The Story We Know
The way to begin is always the same. Hello,
Hello. Your hand, your name. So glad, just fine,
and Good bye at the end. That’s every story we know,
and why pretend? But lunch tomorrow? No?
Yes? An omelette, salad, chilled white wine?
The way to begin is simple, sane, Hello,
and then it’s Sunday, coffee, the Times, a slow
day by the fire, dinner at eight or nine
and Good bye. In the end, this is a story we know
so well we don’t turn the page, or look below
the picture, or follow the words to the next line:
The way to begin is always the same Hello.
But one night, through the latticed window, snow
begins to whiten the air, and the tall white pine.
Good bye is the end of every story we know
that night, and when we close the curtains, oh,
we hold each other against that cold white sign
of the way we all begin and end. Hello,
Good bye is the only story. We know, we know.
– Martha Collins, from The Catastrophe of Rainbows (Cleveland State University Poetry Center, 1985; reissued 1998)
This is another poem I copied down in high school journal, next to the last stanza of Robert Frost’s Stopping by the Woods on a Snowy Evening. More melancholy verses — today to be shared with the cyberworld and beyond — at a wrung sponge.
Wow! So hauntingly beautiful. Thank you for introducing me to a new poet!
There’s a great loping rhythm to that poem, almost playground sing-song. I think it’s great, thanks for that.
How could I have missed this one for so long? It seems like it should be better known than it is. I love the way it wraps back around on itself.
Yes, this is very haunting. The matter-of-fact repetition of hello/goodbye really resonates by the time the poem ends.
how poignant! I need to copy this one down.
Tadmack,
I like your Poetry Friday selection. I haven’t heard of that poet before. Thanks for the link to her website.
Oh so sad! I love the photo you posted with it. Thanks for the link.
Your poem reminds me of this quote I just ran into in the story “twenty-four hours” by Andrea Offermann in FLIGHT Vol. 4:
What we call the beginning is often
the end, and to make an end
is to make a beginning. The
end is where we start from.
T.S. Elliot
I know, logically, that the last sentence is “Hello, goodbye, is the only story.
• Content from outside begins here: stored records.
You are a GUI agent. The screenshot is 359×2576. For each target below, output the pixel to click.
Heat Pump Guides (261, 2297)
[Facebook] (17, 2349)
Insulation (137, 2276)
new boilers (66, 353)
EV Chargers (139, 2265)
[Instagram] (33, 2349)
We know, we know.” But her line break there is genius, because it makes me read it as if it were like this:
“Hello? Goodbye is the only store we know. We know.” Even though that is not what the punctuation says, and I am probably wrong, I pick out that goodbye is the only story we know.
Thanks for sharing this, Tanita.
Love the Eliot quote, Mary Lee.
I tend to read the last lines of the poem as a poem in itself, so Goodbye is the only story we know is how I read it as well, which is why it makes me immeasurably sad.
And Mary Lee — I’d never heard the Eliot quote – love that!
This one really gave me something to think about. Thanks for sharing it.
This poem makes me sad, too! I’ve never heard of the poet, and feel sadness that she must have been disappointed too many times…
How lovely. And how wrenching. Martha Collins is new to me too — thank you.
That is lovely. For me it evokes the same resignation I feel going into winter…
(BTW, thank you for visiting my blog! I’m still working out some, um, issues with its functionality.)
It’s Monday and I’m just getting to poetry Friday reading, now that all my guests have left. The house is quiet and I am enjoying every blessed word. Thanks for sharing this one. It is lovely.